THE PROBLEM: In all the records below, swap "Instruction" for "Goal" and leave everything else as it is.
* BEGIN *
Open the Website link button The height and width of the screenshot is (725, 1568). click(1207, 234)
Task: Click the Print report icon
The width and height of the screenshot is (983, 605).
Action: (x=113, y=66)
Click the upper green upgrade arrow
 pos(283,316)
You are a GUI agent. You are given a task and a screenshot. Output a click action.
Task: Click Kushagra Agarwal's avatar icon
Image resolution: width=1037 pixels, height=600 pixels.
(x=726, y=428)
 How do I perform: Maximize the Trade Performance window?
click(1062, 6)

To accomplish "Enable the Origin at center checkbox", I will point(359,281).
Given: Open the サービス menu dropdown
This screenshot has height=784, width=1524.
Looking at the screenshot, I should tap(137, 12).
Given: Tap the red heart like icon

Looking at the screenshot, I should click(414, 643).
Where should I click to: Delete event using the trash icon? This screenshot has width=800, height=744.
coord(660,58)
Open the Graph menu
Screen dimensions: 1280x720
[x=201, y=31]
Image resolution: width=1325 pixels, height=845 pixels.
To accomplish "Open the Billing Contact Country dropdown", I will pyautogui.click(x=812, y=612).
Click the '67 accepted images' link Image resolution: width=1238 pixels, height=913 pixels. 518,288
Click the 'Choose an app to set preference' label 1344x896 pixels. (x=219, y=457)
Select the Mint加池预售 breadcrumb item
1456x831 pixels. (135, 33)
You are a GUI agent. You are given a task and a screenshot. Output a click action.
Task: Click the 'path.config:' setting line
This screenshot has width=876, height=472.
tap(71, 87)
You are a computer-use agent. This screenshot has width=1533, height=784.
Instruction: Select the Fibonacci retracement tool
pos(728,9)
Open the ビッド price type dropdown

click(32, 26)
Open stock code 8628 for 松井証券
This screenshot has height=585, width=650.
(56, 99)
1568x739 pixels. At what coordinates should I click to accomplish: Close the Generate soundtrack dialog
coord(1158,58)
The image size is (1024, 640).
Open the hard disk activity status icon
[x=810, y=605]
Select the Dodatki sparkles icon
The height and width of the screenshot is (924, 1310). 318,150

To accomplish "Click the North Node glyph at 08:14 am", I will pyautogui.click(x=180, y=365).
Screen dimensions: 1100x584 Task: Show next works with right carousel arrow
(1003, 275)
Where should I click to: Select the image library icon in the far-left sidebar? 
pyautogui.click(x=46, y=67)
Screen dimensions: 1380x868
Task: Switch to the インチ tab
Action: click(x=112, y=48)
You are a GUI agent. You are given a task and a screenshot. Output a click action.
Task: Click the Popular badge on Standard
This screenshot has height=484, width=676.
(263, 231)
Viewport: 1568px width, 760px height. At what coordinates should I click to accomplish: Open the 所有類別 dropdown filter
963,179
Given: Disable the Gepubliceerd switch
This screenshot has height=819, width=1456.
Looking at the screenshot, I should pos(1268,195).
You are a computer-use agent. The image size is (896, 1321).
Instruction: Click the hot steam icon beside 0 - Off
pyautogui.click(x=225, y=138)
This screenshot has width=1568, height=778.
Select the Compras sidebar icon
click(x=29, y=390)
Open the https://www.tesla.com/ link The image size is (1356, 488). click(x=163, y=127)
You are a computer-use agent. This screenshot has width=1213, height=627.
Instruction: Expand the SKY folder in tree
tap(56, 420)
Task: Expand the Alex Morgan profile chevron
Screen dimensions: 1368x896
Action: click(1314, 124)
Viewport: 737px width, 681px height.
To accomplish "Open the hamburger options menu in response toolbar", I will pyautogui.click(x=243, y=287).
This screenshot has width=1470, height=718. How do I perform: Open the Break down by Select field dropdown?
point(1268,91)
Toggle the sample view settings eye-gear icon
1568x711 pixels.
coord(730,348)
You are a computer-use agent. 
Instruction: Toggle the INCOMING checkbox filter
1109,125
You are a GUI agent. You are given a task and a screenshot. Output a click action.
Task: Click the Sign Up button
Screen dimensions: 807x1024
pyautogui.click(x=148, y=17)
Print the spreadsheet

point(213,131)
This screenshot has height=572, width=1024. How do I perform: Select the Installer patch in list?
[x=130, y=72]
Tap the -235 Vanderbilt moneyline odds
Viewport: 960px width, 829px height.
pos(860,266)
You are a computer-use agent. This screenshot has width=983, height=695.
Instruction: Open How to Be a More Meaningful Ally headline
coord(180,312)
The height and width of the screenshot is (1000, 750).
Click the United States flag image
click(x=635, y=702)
* END *
TASK ANSWER:
Open the Website link button The height and width of the screenshot is (725, 1568). click(1207, 234)
Task: Click the Print report icon
The width and height of the screenshot is (983, 605).
Action: (x=113, y=66)
Click the upper green upgrade arrow
 pos(283,316)
You are a GUI agent. You are given a task and a screenshot. Output a click action.
Task: Click Kushagra Agarwal's avatar icon
Image resolution: width=1037 pixels, height=600 pixels.
(x=726, y=428)
 How do I perform: Maximize the Trade Performance window?
click(1062, 6)

To accomplish "Enable the Origin at center checkbox", I will point(359,281).
Given: Open the サービス menu dropdown
This screenshot has height=784, width=1524.
Looking at the screenshot, I should tap(137, 12).
Given: Tap the red heart like icon

Looking at the screenshot, I should click(414, 643).
Where should I click to: Delete event using the trash icon? This screenshot has width=800, height=744.
coord(660,58)
Open the Graph menu
Screen dimensions: 1280x720
[x=201, y=31]
Image resolution: width=1325 pixels, height=845 pixels.
To accomplish "Open the Billing Contact Country dropdown", I will pyautogui.click(x=812, y=612).
Click the '67 accepted images' link Image resolution: width=1238 pixels, height=913 pixels. 518,288
Click the 'Choose an app to set preference' label 1344x896 pixels. (x=219, y=457)
Select the Mint加池预售 breadcrumb item
1456x831 pixels. (135, 33)
You are a GUI agent. You are given a task and a screenshot. Output a click action.
Task: Click the 'path.config:' setting line
This screenshot has width=876, height=472.
tap(71, 87)
You are a computer-use agent. This screenshot has width=1533, height=784.
Goal: Select the Fibonacci retracement tool
pos(728,9)
Open the ビッド price type dropdown

click(32, 26)
Open stock code 8628 for 松井証券
This screenshot has height=585, width=650.
(56, 99)
1568x739 pixels. At what coordinates should I click to accomplish: Close the Generate soundtrack dialog
coord(1158,58)
The image size is (1024, 640).
Open the hard disk activity status icon
[x=810, y=605]
Select the Dodatki sparkles icon
The height and width of the screenshot is (924, 1310). 318,150

To accomplish "Click the North Node glyph at 08:14 am", I will pyautogui.click(x=180, y=365).
Screen dimensions: 1100x584 Task: Show next works with right carousel arrow
(1003, 275)
Where should I click to: Select the image library icon in the far-left sidebar? 
pyautogui.click(x=46, y=67)
Screen dimensions: 1380x868
Task: Switch to the インチ tab
Action: click(x=112, y=48)
You are a GUI agent. You are given a task and a screenshot. Output a click action.
Task: Click the Popular badge on Standard
This screenshot has height=484, width=676.
(263, 231)
Viewport: 1568px width, 760px height. At what coordinates should I click to accomplish: Open the 所有類別 dropdown filter
963,179
Given: Disable the Gepubliceerd switch
This screenshot has height=819, width=1456.
Looking at the screenshot, I should pos(1268,195).
You are a computer-use agent. The image size is (896, 1321).
Goal: Click the hot steam icon beside 0 - Off
pyautogui.click(x=225, y=138)
This screenshot has width=1568, height=778.
Select the Compras sidebar icon
click(x=29, y=390)
Open the https://www.tesla.com/ link The image size is (1356, 488). click(x=163, y=127)
You are a computer-use agent. This screenshot has width=1213, height=627.
Goal: Expand the SKY folder in tree
tap(56, 420)
Task: Expand the Alex Morgan profile chevron
Screen dimensions: 1368x896
Action: click(1314, 124)
Viewport: 737px width, 681px height.
To accomplish "Open the hamburger options menu in response toolbar", I will pyautogui.click(x=243, y=287).
This screenshot has width=1470, height=718. How do I perform: Open the Break down by Select field dropdown?
point(1268,91)
Toggle the sample view settings eye-gear icon
1568x711 pixels.
coord(730,348)
You are a computer-use agent. 
Goal: Toggle the INCOMING checkbox filter
1109,125
You are a GUI agent. You are given a task and a screenshot. Output a click action.
Task: Click the Sign Up button
Screen dimensions: 807x1024
pyautogui.click(x=148, y=17)
Print the spreadsheet

point(213,131)
This screenshot has height=572, width=1024. How do I perform: Select the Installer patch in list?
[x=130, y=72]
Tap the -235 Vanderbilt moneyline odds
Viewport: 960px width, 829px height.
pos(860,266)
You are a computer-use agent. This screenshot has width=983, height=695.
Goal: Open How to Be a More Meaningful Ally headline
coord(180,312)
The height and width of the screenshot is (1000, 750).
Click the United States flag image
click(x=635, y=702)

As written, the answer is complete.